Algorithms recommend products when we shop online or suggest songs we might like when we stream music.
These algorithms work by using personal information, such as our previous purchases and browsing history, to create personalized recommendations. The sensitive nature of such data makes maintaining privacy extremely important, but existing methods for solving this problem rely on heavy cryptographic tools that require huge amounts of computation and bandwidth.
MIT researchers may have a better solution. They have developed a privacy-preserving protocol that is so efficient that it can run on a smartphone over a very slow network. Their technology protects personal data, ensuring the accuracy of recommendation results.
In addition to user privacy, their protocol minimizes the unauthorized transfer of information from the database, known as leakage, even if a malicious agent tries to trick the database into revealing sensitive information.
The new protocol could be particularly useful in situations where a data leak could violate user privacy laws, such as when a healthcare provider uses a patient’s medical history to search a database of other patients who have had similar symptoms, or when a company serves targeted advertising to users under European privacy regulations.
“This is a really difficult problem. We relied on a number of cryptographic and algorithmic tricks to develop our protocol,” says Sasha Servan-Schreiber, a graduate student at the Computer Science and Artificial Intelligence Laboratory (CSAIL) and lead author of the paper introducing the new protocol.
Servan-Schreiber co-authored the paper with CSAIL graduate student Simon Langowski and their advisor and senior author Srinivas Devadas, the Edwin Sibley Webster Professor of Electrical Engineering. The research will be presented at the IEEE Symposium on Security and Privacy.
The data is nearby
The technique behind algorithmic recommendation engines is known as nearest neighbor search, which involves searching for the data point in the database that is closest to the query point. Data points that appear nearby have similar attributes and are called neighbors.
These searches involve a server linked to an online database that contains concise representations of data point attributes. In the case of a music streaming service, these attributes, known as feature vectors, can be the genre or popularity of different songs.
To find a song recommendation, the client (user) sends a request to the server that contains a specific feature vector, such as the genre of music the user likes or a compressed history of his listening habits. The server then provides the ID of the feature vector in the database that is closest to the client’s request without revealing the actual vector. In the case of streaming music, this ID will most likely be the name of the song. The client learns the recommended song title without learning the associated feature vector.

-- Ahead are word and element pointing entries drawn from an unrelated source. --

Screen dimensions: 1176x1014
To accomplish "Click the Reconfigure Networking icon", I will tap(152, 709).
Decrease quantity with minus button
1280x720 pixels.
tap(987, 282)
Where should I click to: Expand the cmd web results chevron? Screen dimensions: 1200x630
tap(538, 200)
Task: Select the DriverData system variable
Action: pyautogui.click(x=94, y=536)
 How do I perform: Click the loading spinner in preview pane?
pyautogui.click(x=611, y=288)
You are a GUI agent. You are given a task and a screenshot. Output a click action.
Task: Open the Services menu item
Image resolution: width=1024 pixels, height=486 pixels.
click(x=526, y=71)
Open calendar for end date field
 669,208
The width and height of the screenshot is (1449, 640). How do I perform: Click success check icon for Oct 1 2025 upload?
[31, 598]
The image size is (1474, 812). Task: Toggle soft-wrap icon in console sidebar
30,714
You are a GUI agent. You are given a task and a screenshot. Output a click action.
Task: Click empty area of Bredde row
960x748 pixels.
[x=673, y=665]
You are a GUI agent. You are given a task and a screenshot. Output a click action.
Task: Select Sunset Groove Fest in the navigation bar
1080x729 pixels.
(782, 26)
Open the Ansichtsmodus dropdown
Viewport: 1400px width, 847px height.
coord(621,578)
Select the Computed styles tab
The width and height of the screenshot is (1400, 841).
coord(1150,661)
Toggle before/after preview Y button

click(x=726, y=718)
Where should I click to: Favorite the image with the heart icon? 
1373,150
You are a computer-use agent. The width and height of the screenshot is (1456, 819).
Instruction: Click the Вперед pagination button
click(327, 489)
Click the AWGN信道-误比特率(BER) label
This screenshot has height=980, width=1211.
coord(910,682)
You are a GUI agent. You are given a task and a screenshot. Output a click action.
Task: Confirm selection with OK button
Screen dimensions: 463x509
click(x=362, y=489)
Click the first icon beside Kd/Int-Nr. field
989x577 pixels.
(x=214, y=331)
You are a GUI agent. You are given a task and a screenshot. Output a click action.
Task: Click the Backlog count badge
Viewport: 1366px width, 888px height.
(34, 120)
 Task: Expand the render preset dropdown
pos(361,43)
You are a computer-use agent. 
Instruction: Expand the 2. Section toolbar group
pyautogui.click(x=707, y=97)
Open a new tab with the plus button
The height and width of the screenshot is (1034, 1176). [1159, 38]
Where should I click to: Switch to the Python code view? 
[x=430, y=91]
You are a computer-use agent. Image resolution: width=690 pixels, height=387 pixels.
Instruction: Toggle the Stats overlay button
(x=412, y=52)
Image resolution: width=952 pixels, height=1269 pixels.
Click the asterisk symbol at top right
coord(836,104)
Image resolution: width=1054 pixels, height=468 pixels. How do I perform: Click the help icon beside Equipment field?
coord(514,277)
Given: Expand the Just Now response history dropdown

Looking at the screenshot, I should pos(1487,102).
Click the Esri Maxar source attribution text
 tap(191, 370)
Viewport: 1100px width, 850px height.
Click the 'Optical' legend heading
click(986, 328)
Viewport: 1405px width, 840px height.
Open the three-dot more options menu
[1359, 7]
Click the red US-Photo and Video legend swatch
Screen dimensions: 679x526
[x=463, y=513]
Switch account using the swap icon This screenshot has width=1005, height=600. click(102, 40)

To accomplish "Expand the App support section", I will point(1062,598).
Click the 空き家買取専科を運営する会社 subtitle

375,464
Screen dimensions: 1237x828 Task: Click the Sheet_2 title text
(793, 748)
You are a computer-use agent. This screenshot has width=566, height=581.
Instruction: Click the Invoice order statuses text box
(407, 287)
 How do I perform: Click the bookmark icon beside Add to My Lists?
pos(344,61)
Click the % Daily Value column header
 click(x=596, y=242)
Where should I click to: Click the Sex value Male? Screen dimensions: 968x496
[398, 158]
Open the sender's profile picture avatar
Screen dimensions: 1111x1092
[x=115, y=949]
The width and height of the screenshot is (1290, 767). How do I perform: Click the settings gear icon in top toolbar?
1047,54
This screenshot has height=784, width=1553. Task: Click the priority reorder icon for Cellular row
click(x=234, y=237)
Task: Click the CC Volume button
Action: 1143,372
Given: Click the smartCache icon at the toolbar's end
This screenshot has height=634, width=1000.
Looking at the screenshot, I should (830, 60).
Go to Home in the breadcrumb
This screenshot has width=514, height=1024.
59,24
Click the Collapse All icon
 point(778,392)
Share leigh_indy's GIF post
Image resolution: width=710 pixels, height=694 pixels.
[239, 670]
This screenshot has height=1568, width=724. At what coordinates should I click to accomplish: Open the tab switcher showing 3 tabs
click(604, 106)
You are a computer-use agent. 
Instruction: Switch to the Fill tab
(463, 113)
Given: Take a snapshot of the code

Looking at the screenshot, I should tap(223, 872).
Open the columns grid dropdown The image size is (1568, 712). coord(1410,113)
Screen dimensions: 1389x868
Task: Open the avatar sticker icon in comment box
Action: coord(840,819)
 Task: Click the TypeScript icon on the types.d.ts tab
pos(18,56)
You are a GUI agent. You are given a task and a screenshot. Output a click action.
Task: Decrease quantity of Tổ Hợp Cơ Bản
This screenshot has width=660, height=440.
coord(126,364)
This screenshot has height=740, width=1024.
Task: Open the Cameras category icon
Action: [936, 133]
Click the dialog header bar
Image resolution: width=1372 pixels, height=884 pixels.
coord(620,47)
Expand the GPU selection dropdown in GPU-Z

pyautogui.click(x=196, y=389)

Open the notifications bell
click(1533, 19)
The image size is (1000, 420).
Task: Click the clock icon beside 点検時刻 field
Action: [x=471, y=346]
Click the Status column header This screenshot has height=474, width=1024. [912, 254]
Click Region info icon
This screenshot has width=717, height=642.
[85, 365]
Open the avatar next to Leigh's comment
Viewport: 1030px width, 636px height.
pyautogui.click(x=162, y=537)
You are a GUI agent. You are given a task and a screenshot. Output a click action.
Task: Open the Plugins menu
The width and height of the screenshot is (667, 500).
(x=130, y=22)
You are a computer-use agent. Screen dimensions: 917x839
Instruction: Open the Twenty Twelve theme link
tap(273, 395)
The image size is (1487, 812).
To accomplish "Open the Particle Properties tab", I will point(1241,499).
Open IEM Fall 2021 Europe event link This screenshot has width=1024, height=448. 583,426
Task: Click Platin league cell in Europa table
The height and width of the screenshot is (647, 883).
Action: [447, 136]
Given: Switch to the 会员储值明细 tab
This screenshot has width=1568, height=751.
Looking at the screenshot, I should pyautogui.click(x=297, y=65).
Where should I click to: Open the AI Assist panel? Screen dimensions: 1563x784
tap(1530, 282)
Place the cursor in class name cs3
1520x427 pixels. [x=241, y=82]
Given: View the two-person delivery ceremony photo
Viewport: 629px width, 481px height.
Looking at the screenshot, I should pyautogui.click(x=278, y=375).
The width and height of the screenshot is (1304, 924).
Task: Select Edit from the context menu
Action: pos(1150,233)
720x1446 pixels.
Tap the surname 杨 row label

“The server needs to be able to do these calculations without seeing the numbers it’s doing the calculations with. It can’t actually see the features, but it should still give you the closest information in the database,” says Langowski.
To achieve this, the researchers created a protocol that relies on two separate servers accessing the same database. Using two servers makes the process more efficient and allows the use of a cryptographic method known as private information retrieval. This technique allows a client to query a database without revealing what they are looking for, Servan-Schreiber explains.
Overcoming security issues
But while private information retrieval is secure on the client side, it does not by itself ensure database privacy. The database offers a set of candidate vectors—possible nearest neighbors—to the client, which are typically selected later by the client using brute force. However, it can reveal a lot about the database to the client. An additional privacy concern is that the client does not learn these additional vectors.
The researchers applied a tuning technique that first removes many redundant vectors and then applied another trick, which they call masking, to hide any additional data points other than the actual nearest neighbor. This effectively keeps the database confidential, so the client knows nothing about the feature vectors in the database.
When they developed this protocol, they tested it with a non-private implementation on four real data sets to determine how to tune the algorithm for maximum accuracy. They then used their protocol to perform private nearest neighbor searches on these datasets.
Their technique requires a few seconds of server processing per request and less than 10 megabytes of communication between the client and the servers, even if the databases contain more than 10 million items. In contrast, other secure methods may require gigabytes of bandwidth or hours of computing time. With each query, their method achieved over 95 percent accuracy (meaning that it found the actual approximate nearest neighbor to the query point almost every time).
The techniques they used to keep the database private would prevent a malicious client from sending out bogus requests to try to trick the server into leaking information.
“A malicious client won’t learn much more information than an honest client following the protocol. In addition, it protects against malicious servers. If someone deviates from the protocol, you might not get the right result, but they’ll never know what the customer’s request was,” Langowski says.
In the future, the researchers plan to tweak the protocol so that it can maintain privacy by using only one server. This may allow it to be used in more real-world situations, as it would not require the use of two silent entities (that do not exchange information with each other) to manage the database.
“Nearest Neighbor Search supports many critical machine learning-driven applications, from providing users with content recommendations to disease classification. However, aggregation and search typically require a large amount of data to be fed into a central system,” says Bayan Bruss, head of applied machine learning research at Capital One, who was not involved in this work. “This research is a key step towards ensuring that the user receives the benefits of nearest neighbor search, while having the confidence that the central system will not use their data for other purposes.”